Required action: In the entries that follow, the line with "Image resolution: width=385, height=2576." opens the range and the line with "atramentosupply@gmail.com (59, 2365)" closes it; repeat that range exactly, both lines included.

Exercise inputs:
-- Opening Marker --

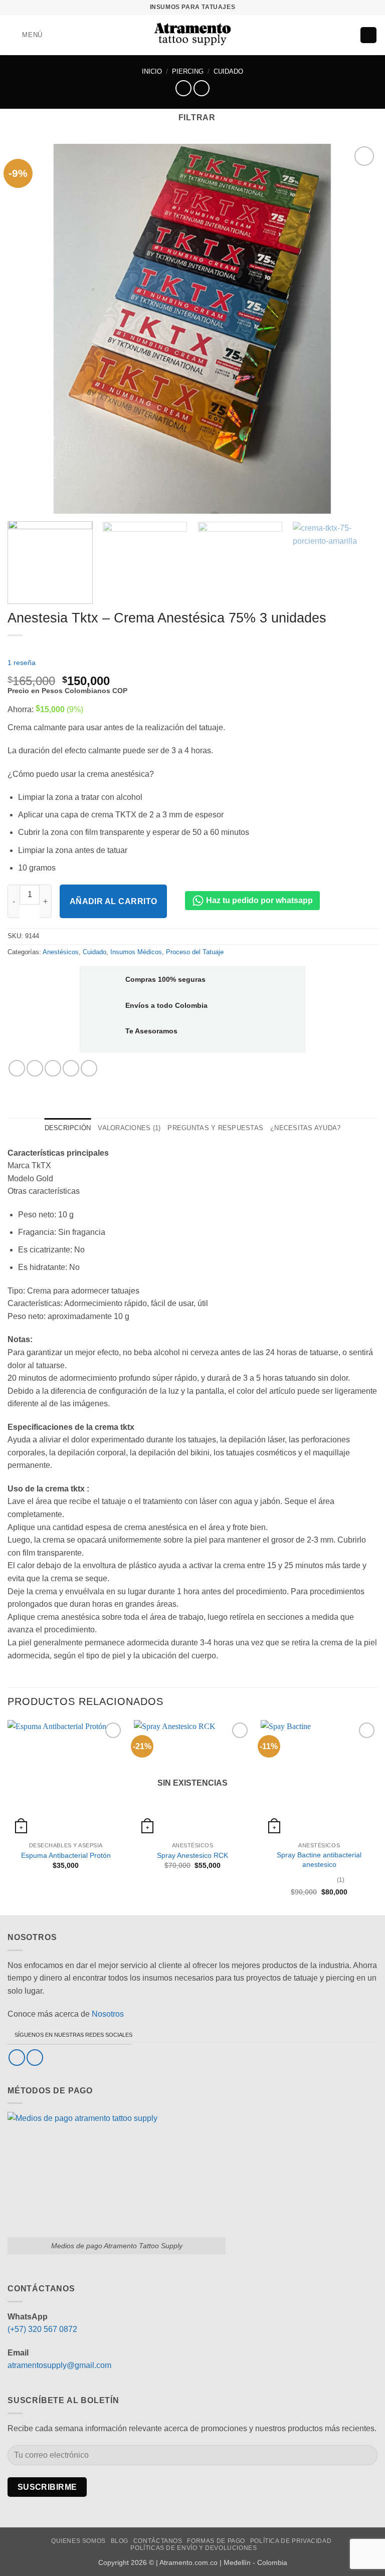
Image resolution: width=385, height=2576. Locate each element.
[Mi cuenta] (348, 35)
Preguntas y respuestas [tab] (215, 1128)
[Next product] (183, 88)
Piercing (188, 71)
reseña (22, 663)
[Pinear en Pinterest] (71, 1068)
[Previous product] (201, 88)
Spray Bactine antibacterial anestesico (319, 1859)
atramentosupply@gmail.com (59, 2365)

-- Closing Marker --
-- Opening Marker --

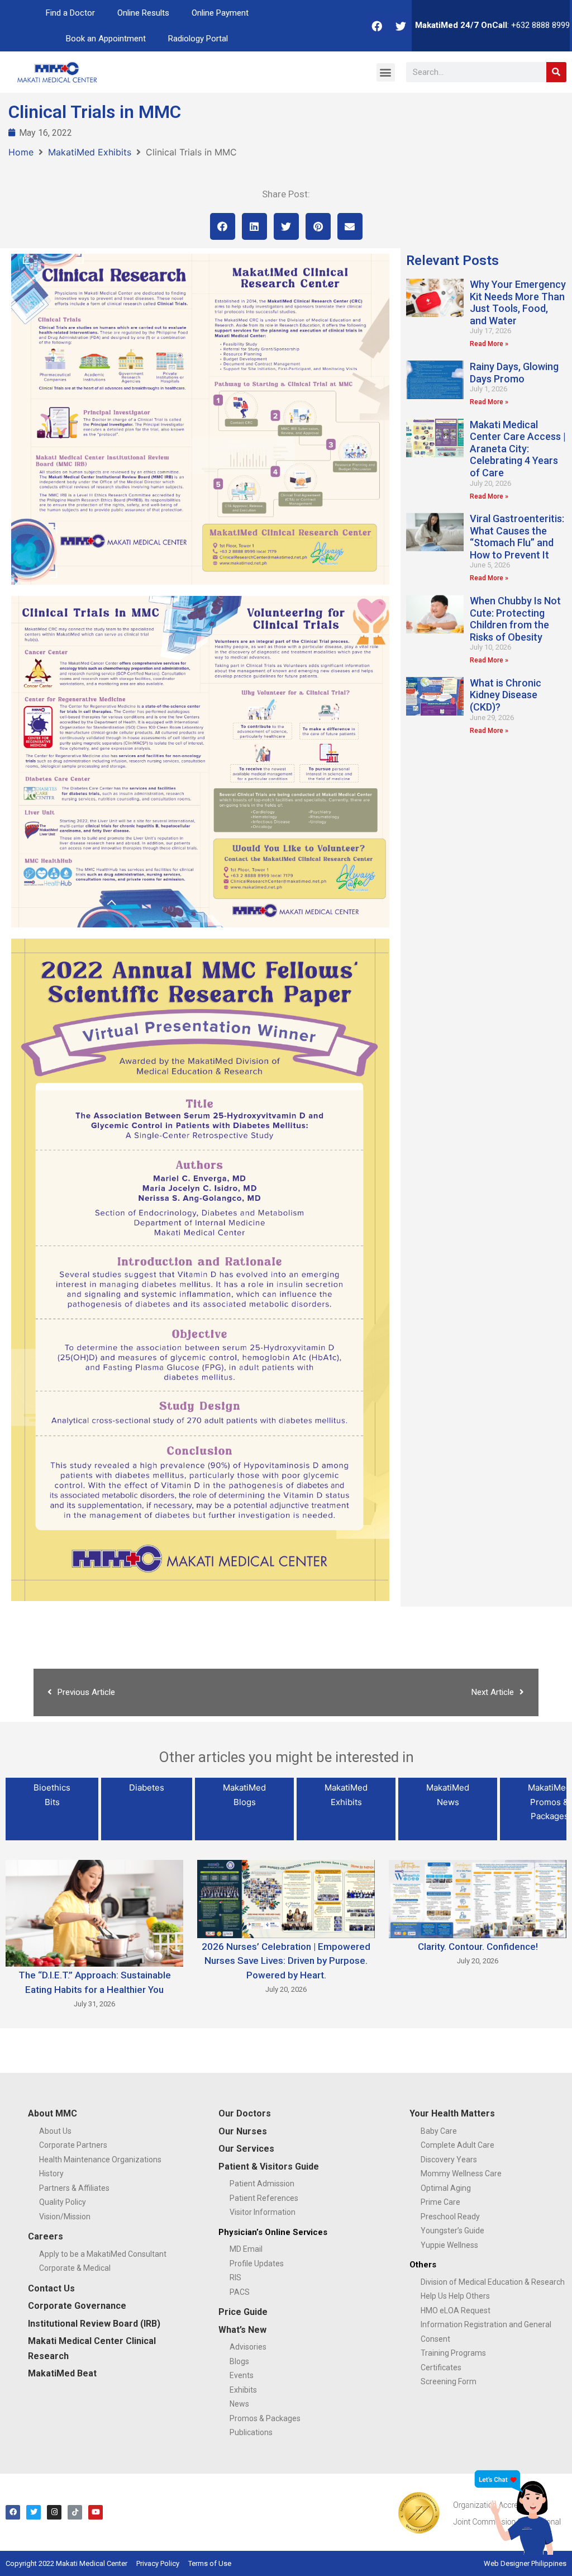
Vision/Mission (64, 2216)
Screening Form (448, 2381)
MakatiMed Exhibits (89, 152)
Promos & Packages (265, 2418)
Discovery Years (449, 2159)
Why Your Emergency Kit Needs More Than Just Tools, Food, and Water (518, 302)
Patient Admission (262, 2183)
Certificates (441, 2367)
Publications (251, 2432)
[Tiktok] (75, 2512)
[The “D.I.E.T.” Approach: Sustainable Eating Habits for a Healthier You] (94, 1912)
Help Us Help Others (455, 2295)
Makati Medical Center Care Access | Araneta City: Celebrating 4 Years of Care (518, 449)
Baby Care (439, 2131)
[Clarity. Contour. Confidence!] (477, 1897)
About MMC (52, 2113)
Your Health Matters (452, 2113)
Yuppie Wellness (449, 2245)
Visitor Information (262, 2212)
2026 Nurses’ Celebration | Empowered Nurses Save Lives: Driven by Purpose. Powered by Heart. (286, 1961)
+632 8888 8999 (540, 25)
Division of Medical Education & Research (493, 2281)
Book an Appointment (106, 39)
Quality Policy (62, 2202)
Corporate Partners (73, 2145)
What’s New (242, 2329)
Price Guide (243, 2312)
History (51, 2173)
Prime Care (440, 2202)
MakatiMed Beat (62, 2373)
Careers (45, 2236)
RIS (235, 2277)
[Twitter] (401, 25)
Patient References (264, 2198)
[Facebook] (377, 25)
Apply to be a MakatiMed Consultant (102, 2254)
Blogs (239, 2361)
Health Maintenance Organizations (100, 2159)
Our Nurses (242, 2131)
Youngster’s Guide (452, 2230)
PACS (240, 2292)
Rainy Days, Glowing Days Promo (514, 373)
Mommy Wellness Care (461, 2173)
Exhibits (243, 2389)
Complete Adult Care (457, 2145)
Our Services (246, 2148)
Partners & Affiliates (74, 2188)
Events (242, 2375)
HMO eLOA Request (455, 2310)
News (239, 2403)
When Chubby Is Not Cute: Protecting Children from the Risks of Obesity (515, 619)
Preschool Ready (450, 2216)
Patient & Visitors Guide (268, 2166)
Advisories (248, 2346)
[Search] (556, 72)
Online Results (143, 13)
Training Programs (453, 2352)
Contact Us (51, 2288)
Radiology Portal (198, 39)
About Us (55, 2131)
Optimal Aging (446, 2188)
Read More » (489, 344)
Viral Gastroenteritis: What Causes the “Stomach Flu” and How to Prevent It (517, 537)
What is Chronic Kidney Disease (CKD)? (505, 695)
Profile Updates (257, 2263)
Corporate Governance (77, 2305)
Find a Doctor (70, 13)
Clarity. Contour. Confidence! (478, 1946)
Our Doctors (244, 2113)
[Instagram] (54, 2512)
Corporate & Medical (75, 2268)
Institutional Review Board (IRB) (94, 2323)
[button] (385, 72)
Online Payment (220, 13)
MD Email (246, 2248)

-- Closing Marker --
-- Opening Marker --

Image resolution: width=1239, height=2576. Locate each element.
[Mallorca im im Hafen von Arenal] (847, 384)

-- Closing Marker --

Result of the exercise:
Image resolution: width=385, height=2576. Locate each element.
[Mi cuenta] (348, 35)
Preguntas y respuestas [tab] (215, 1128)
[Next product] (183, 88)
Piercing (188, 71)
reseña (22, 663)
[Pinear en Pinterest] (71, 1068)
[Previous product] (201, 88)
Spray Bactine antibacterial anestesico (319, 1859)
atramentosupply@gmail.com (59, 2365)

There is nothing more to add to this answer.